From March 2001 until last Thursday, OMB allowed agencies to use direct conversions for credit toward its competitive sourcing initiative, which seeks to make 425,000 federal workers face private sector competition.
Under the new circular, agencies have 30 days to convert ongoing direct conversions to competitions, generally using OMB's new "streamlined" process for competitions involving 65 or fewer civil servants. Even direct conversions that were to be finished last Friday must be converted into "streamlined" competitions under the new circular, said Styles.
"I've had so many agencies come to me and say 'Oh my God, we've got all these direct conversions, these streamlined cost comparisons going on,' she said. "If you were . . . managing right in the first place, it shouldn't be that hard to change [them] over."
The revised circular also requires all full-size job competitions that have not yet been publicly announced to follow OMB's new competition rules. Styles emphasized that agencies should contact OMB if they are having trouble converting certain competitions, and said that exceptions to the conversion requirement are possible.
The Defense Department has about 30 direct conversions that were nearing completion, and that could be affected by OMB's rule change, according to Joe Sikes, director of Defense's office of competitive sourcing and privatization. Sikes will soon meet with competitive sourcing officials from the military services to discuss how to handle these direct conversions, he said.
"If there are some that are too close [to completion] we might call [OMB] and try to work out some kind of accommodation," he said.
The Interior Department finished its direct conversions before the May 29 cutoff date, according to Helen Bradwell-Lynch, director of competitive sourcing at Interior. But Interior officials are looking for OMB guidance for handling "express review" competitions, a custom method in which very small groups of federal employees were allowed to compete for their jobs.

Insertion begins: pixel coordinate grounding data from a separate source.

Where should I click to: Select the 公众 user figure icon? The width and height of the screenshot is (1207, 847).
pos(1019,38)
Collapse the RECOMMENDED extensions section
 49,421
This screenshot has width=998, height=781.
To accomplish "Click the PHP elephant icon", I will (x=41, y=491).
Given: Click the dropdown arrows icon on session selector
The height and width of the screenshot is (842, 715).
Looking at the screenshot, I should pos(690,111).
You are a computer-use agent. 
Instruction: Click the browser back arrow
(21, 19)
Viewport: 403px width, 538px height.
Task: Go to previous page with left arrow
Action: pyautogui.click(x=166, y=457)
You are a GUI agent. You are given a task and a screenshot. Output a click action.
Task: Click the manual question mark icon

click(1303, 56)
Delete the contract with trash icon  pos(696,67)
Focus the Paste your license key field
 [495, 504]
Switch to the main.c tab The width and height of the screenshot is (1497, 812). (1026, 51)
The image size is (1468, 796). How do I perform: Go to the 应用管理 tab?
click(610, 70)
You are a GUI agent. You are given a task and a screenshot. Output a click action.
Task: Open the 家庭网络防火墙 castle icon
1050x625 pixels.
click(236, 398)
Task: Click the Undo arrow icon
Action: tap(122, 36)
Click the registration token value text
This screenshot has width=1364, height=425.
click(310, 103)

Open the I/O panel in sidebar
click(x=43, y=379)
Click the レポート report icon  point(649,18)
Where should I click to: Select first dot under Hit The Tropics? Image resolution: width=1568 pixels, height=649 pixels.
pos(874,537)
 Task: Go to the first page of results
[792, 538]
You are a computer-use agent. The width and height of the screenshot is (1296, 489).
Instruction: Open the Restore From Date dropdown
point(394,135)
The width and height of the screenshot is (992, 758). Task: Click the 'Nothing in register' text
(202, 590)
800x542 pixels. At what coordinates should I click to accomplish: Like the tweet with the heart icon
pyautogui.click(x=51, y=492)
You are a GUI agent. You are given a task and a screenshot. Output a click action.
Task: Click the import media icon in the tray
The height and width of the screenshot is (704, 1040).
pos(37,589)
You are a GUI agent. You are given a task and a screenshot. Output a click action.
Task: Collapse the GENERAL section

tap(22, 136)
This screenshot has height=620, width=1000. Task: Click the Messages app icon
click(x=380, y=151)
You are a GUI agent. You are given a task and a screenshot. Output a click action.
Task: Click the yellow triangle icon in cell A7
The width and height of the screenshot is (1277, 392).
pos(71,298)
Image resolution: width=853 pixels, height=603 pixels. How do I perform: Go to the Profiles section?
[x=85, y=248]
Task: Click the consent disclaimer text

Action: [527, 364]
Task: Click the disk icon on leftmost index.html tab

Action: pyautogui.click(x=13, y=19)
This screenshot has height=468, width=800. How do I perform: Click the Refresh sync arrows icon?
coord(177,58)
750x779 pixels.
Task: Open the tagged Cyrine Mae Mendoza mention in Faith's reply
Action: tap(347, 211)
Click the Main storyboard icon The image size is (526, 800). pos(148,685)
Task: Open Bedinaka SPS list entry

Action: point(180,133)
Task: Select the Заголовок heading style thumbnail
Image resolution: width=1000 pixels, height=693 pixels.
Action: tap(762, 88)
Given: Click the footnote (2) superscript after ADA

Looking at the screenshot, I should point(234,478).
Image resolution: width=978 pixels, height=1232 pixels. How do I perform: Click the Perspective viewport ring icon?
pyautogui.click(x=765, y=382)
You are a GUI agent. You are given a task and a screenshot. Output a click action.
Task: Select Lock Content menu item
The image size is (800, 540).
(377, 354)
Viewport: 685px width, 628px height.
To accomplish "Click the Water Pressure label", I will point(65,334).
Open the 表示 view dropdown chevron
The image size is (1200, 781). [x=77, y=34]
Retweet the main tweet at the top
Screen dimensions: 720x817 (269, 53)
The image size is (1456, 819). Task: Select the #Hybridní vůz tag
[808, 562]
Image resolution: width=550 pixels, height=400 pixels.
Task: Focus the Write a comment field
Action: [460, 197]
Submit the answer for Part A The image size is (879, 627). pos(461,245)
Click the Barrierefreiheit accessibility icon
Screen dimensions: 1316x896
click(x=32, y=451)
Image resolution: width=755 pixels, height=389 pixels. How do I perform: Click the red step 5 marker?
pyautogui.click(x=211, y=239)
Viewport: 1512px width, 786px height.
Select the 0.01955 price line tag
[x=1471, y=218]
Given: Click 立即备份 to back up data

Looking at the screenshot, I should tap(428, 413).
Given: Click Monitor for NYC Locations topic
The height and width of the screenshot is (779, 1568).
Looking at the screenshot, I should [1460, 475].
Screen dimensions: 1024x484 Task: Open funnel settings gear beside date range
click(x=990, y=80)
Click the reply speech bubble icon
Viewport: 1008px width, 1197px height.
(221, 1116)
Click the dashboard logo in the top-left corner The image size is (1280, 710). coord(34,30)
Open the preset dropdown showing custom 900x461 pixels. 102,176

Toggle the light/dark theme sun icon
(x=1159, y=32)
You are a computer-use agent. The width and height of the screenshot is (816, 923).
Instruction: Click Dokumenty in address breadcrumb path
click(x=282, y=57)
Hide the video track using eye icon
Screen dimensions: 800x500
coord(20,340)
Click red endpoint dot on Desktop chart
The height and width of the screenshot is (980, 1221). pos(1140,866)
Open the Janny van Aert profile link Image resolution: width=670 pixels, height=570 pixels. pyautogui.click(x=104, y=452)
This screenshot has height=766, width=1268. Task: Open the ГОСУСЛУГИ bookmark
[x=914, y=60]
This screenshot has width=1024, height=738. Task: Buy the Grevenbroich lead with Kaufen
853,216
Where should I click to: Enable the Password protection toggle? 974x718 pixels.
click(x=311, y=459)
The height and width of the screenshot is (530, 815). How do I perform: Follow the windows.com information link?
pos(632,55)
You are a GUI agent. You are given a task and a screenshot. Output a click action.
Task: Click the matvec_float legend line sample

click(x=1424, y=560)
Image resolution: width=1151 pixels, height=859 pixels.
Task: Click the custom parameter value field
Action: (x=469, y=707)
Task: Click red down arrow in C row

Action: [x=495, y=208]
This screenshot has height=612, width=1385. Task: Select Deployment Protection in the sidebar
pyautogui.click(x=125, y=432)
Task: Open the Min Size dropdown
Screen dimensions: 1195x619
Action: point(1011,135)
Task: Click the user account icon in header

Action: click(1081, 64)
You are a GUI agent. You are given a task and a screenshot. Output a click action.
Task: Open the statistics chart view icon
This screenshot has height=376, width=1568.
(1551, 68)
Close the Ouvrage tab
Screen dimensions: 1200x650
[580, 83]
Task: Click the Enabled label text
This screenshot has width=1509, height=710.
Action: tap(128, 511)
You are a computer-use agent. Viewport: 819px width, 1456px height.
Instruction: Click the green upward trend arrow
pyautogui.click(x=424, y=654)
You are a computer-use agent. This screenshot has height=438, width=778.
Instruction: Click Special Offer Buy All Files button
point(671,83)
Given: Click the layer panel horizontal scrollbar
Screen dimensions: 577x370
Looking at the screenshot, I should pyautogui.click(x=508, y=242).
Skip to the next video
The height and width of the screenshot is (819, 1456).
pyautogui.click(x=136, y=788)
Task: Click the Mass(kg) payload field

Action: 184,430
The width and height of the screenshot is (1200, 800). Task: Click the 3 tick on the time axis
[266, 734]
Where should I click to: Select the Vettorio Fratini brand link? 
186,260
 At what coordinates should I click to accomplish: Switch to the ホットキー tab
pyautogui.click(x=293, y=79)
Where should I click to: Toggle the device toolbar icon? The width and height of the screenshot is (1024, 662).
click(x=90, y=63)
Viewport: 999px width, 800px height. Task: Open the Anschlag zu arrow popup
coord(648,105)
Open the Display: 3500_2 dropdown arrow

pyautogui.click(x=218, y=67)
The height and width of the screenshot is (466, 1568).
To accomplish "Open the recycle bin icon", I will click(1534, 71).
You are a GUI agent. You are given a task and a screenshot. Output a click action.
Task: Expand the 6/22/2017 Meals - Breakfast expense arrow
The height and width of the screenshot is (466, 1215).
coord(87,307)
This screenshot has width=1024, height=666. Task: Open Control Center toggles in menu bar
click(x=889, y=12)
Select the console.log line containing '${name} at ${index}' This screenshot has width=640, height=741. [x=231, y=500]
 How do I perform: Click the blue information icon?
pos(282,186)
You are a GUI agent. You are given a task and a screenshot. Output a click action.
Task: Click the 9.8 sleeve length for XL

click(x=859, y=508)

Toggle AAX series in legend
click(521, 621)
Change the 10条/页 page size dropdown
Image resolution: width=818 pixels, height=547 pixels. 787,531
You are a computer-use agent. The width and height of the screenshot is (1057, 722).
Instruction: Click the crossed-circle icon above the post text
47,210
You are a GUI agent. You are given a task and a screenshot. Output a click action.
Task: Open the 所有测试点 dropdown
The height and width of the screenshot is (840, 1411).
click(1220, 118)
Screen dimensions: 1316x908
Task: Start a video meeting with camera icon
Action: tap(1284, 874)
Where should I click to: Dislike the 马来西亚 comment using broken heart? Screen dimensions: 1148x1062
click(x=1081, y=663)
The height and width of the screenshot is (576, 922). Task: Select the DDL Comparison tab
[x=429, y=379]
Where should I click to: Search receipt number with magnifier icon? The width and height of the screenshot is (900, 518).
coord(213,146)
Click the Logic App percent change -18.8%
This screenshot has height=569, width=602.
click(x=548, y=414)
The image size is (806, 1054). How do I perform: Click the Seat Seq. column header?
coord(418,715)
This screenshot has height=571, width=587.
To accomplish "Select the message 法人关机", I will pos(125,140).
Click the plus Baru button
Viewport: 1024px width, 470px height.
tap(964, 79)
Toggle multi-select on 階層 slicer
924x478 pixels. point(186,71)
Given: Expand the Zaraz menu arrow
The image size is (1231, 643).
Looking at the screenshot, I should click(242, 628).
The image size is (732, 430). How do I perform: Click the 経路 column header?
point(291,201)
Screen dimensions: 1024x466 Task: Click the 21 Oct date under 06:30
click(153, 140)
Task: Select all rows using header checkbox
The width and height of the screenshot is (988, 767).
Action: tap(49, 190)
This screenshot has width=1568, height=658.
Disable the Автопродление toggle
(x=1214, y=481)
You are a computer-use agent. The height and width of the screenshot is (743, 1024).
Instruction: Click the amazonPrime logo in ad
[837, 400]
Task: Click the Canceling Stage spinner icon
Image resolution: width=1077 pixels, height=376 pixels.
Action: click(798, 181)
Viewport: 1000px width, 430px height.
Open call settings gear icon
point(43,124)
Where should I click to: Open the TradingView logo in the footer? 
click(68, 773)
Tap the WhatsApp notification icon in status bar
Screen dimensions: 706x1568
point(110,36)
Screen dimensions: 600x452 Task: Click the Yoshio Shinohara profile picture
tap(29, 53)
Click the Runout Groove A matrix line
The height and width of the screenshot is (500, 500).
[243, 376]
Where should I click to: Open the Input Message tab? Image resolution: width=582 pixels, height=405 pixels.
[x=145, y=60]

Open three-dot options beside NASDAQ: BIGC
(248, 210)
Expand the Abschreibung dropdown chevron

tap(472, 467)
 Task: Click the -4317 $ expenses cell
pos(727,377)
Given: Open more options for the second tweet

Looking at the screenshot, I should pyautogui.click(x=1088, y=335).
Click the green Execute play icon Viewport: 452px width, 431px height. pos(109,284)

Styles also clarified that agencies can no longer perform direct conversions on vacant federal jobs. Some agencies-including the National Park Service-have directly converted empty jobs as a way to put fewer employees through the job competition process. But this practice did not require agencies to determine whether the government would save money-and gain efficiency-by using contractors to perform the work.
"I want documentation of the decision by the agency that this is a cost effective solution," she said.
Styles said that most agencies were pleased with the new circular, and added that the Education Department in particular was eager to use the new competition rules.
"I spent a lot of time with the agencies on this circular," she said. "I think you will note there is not the uproar that you probably saw when we came out with the draft [circular], because I spent days and days with different agencies, I let them read it, I took their comments into consideration, and I made specific changes that agencies requested…to help make this a process that would work better."
Styles cited Education and the Federal Aviation Administration as examples of two agencies that had made great strides in competitive sourcing. The FAA plans to make 2,700 flight service specialists compete for their jobs in what would be one of the biggest job competitions ever held by a federal agency. "These are people who look at the weather for pilots," Styles said of flight service specialists.
The Agency for International Development and Smithsonian Institution still are holdouts from the competition push, she said. Styles did say that the Smithsonian had made progress on its in inventory of "commercial" jobs, which are eligible for competitive sourcing under the 1998 Federal Activities Inventory Reform (FAIR) Act. For years, the agency apparently classified some commercial jobs as "inherently Smithsonian," - a category that does not exist under the 1998 law - but Styles convinced them to stop this practice, she said.
"Instead of inherently governmental and commercial it was 'inherently Smithsonian,'" said Styles.